> _TEXT PROVIDED_
Welcome here to hte Forum. I hope you find others here with similar problems about relationships.

I cna well understand your feelings of being let down and not cherished and looked after with  understanding.

 

I beleive in any partnership each has the welfare of the other at heart, giving understanding and love, and tying to smooth their path though life.

 

OK so you have been subject to an illness that makes you react -perhaps you are prone ot outbursts of anger or crying, - yes, I'm guessing. The thing is though a partner should be able to see these things for what they are, and instead of having an argument or retreating should 'ride over' them wihtout takng them personaly.

 

I remember wiht my late wife a family member in y=er younger years treted her badly and put her down all hte time. This became a large part of her life and at times when I said something quite  innocuous was faced with unreasoned anger. I knew the reason and would just grin until it passed.

 

A true partner should also take all reasonable steps to se what the nature of the problem is. Nobody expects someone to get a medical degree to understand, but listening to a podcast is not in the same class and seems a very small effort. Not going out of the way to help in such a small thing is very hurtful and naturally you do not feel valued.

 

On a separation like this there is often a tendency to remember the good times and not the bad ones. Then one can start to wonder if one is doing the right thing. I would suggest you make a conscious effort to remember the times that hurt as well

 
 

 

It is a big step, even if it can be the right one, do you have anyone to support you, a family member or friend perhaps?

> _Source data_
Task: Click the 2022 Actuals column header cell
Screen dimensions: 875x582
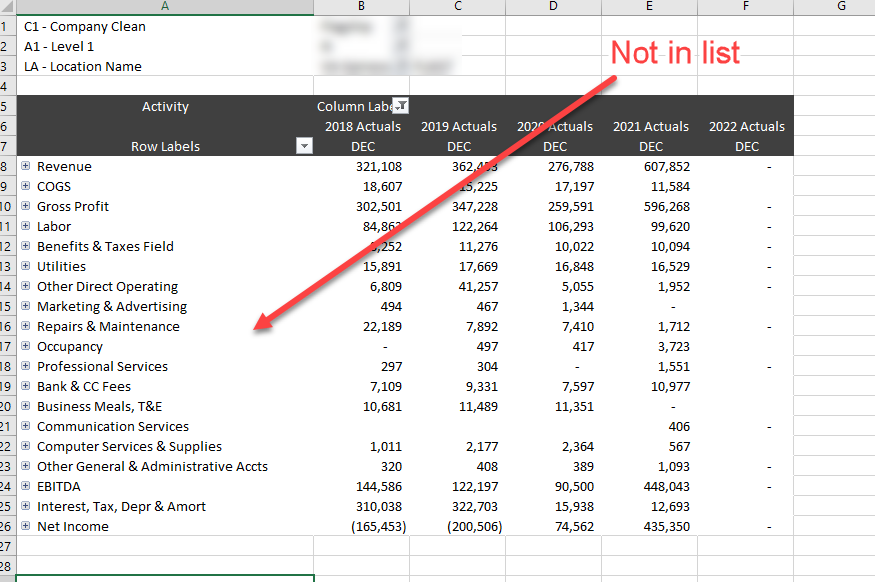Action: [746, 126]
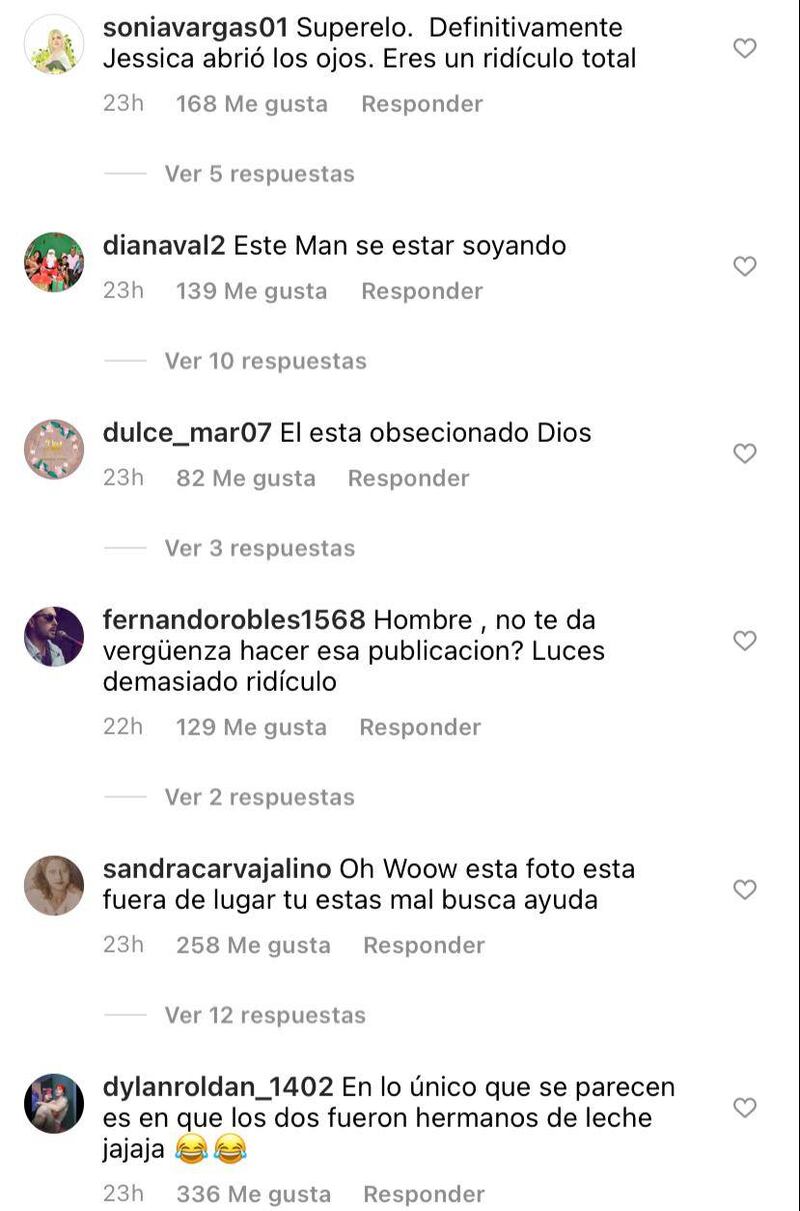Open dulce_mar07's profile avatar

point(54,449)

> _EXERCISE TASKS_
1. Rewrite the part of the forum reply that opens with the words containing "Welcome here to" and closes with "after with  understanding.", putting "partnerships" in place of "relationships".
2. Carry on the forum reply about a strained relationship from the point where it stops.

> _ANSWERS TO THE TASKS_
1.
Welcome here to hte Forum. I hope you find others here with similar problems about partnerships.

I cna well understand your feelings of being let down and not cherished and looked after with  understanding.

2.
I do hope now you have gained a diagnosis the hormonal problem can be lessened

 

If you felt like it I would like to know how you get on

 

Croix

Georgyp
Community Member

Thanks so much for your kind words. I suggested we see a counselor yesterday as i thought it might be useful either way, i really would have liked the opportunity to try and have him understand what i have been going through mentally and physically, and even if its too late to selvage our relationship, i thought it might give us some communication tools to use whilst navigating a separation. He didn't see the relevance at all, its simple he said, sell the house, go 50/50, what else is there. His responses make me so angry inside, i wish they didn't, i virtually have to shut myself in my bedroom when he is home as i dont trust myself to not react to the things he says. Anyway, im trying to stay strong and focus on the positive aspects of separation, i dont have any family here in Australia so i do feel a little isolated, I will keep posting to let you know how its going, it helps to reaffirm why i sitting here in this situation, take care 

Croix
Community Champion
Community Champion

Dear Georgyp~

Well, I'm sorry that you are in this situation. My impression from your words is that your partner does not wish to try, after all counceling is not such a big thing, but no. Then perhaps an attitude to splitting up as if he does not care. If correct this is terribly upsetting, as if you were not important. you do not deserve such treatment.

 

The only thing that seems it might be reasonable is his pronouncement of splitting 50/50. If there is a separation and it can be arranged equitably then that is an enormous load out hte way.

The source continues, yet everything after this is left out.